The configs can be updated in bulk using something like this dummy script: https://gist.github.com/felipemello1/5f2002433c6da3a21f33d6cdf82e702a

Let me know if you want me to help with any of these

torchtune/training/quantization.py

felipemello1 · 2024-09-13T14:07:07Z

torchtune/training/quantization.py

n00b question: would it be nice to add some sort of import guard to tell the user they need torchao > N for this? Torchao is not a requirement anymore

cc: @ebsmothers

does this work with older GPUs? Does it work on CPU? Maybe we need something like this:

_SUPPORTS_INT8_MIXED_PRECISION = ( torch_version_ge("2.5.0") and torch.cuda.is_available() and torch.cuda.get_device_capability() >= (7, 5) )
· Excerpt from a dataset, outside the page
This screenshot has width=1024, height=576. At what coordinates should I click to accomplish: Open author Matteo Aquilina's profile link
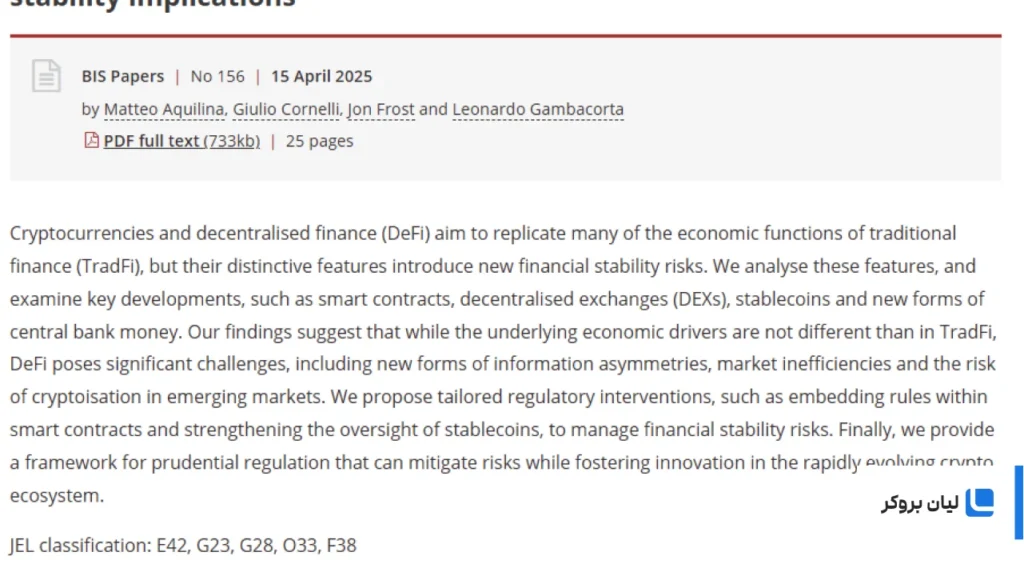(164, 109)
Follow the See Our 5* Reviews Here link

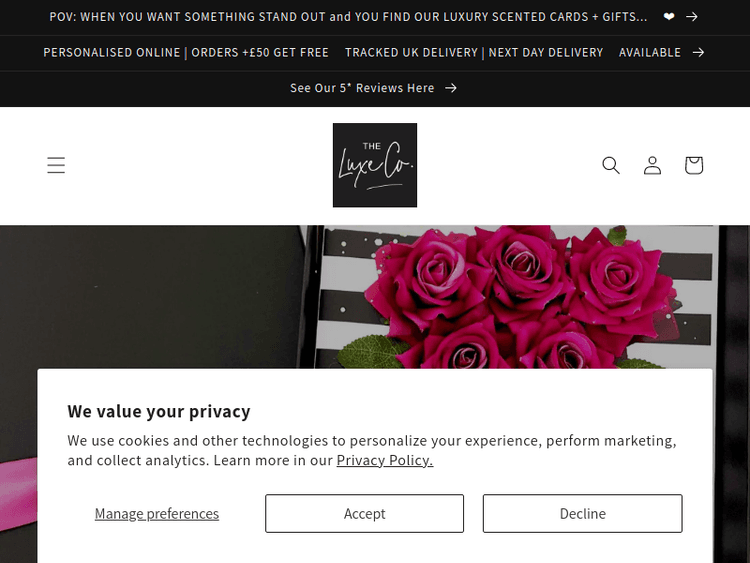(x=362, y=88)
torchtune/torchtune/modules/attention_utils.py

Line 22 in ee343e6

and torch.cuda.get_device_capability() >= (7, 5)

Good question! I use Triton for this so it will probably run on any GPUs Triton supports (same as torch.compile). Though I think only Ampere (sm80) and above has INT8 tensor cores. To be safe, I think we just guard for sm80 and above.
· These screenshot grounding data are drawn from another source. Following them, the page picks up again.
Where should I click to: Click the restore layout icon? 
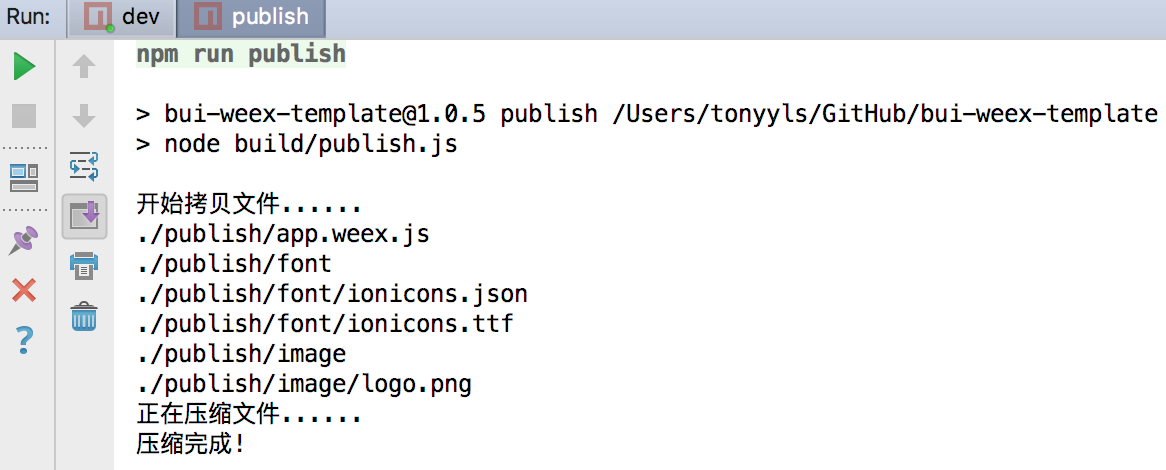tap(24, 178)
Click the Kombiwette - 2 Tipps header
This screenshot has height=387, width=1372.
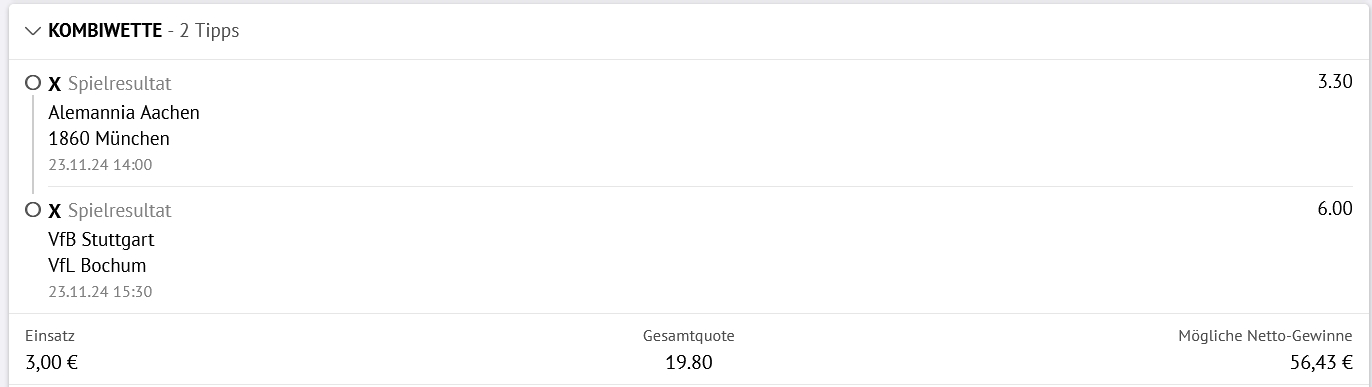click(x=143, y=31)
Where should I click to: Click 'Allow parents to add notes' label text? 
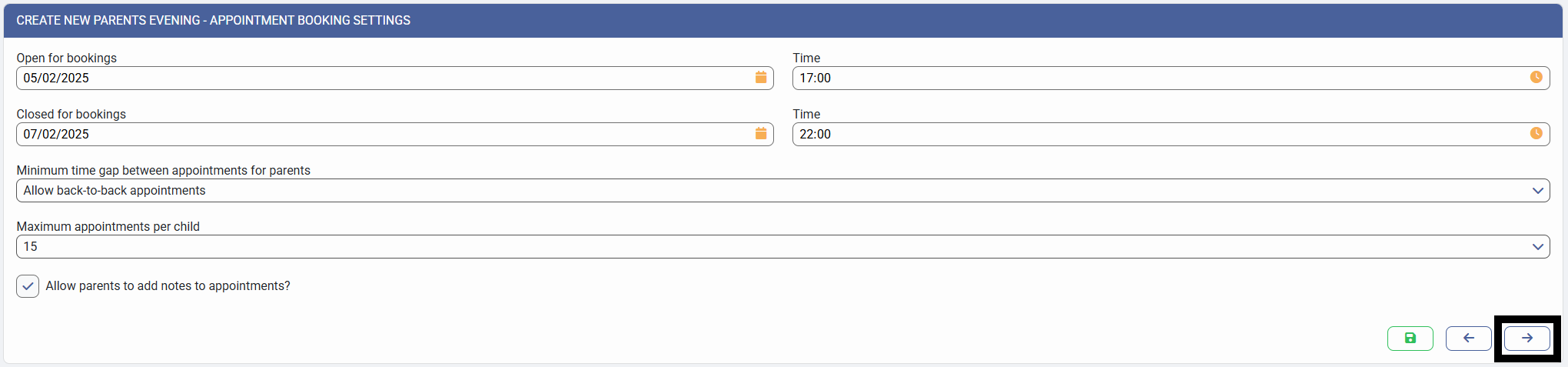(168, 286)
CPU is not supported. Technically it is possible, but I didn't add it in torchao since I can't reliably test it / see it useful.

This works with PyTorch 2.4 (though FlexAttention requires PyTorch 2.5 🤣).

Btw doesn't QAT also need some kind of guards like this? 🤔

Sorry I completely missed this convo previously. Actually now that we've asked users to install torchao manually I am kinda taking a similar stance there to what we have with PyTorch: people should always be running on the latest stable version. So actually I claim that the first two lines of the _SUPPORTS_INT8_MIXED_PRECISION_TRAINING check are not strictly necessary (fine to keep them in though, I don't have a strong preference). But anyways that should hopefully answer the question about why we don't have similar such guards for QAT

recipes/full_finetune_single_device.py

torchtune/training/quantization.py

recipes/full_finetune_single_device.py

tests/recipes/test_full_finetune_single_device.py

gau-nernst · 2024-11-12T01:19:08Z

@felipemello1

can you help me understand why memory is not changed?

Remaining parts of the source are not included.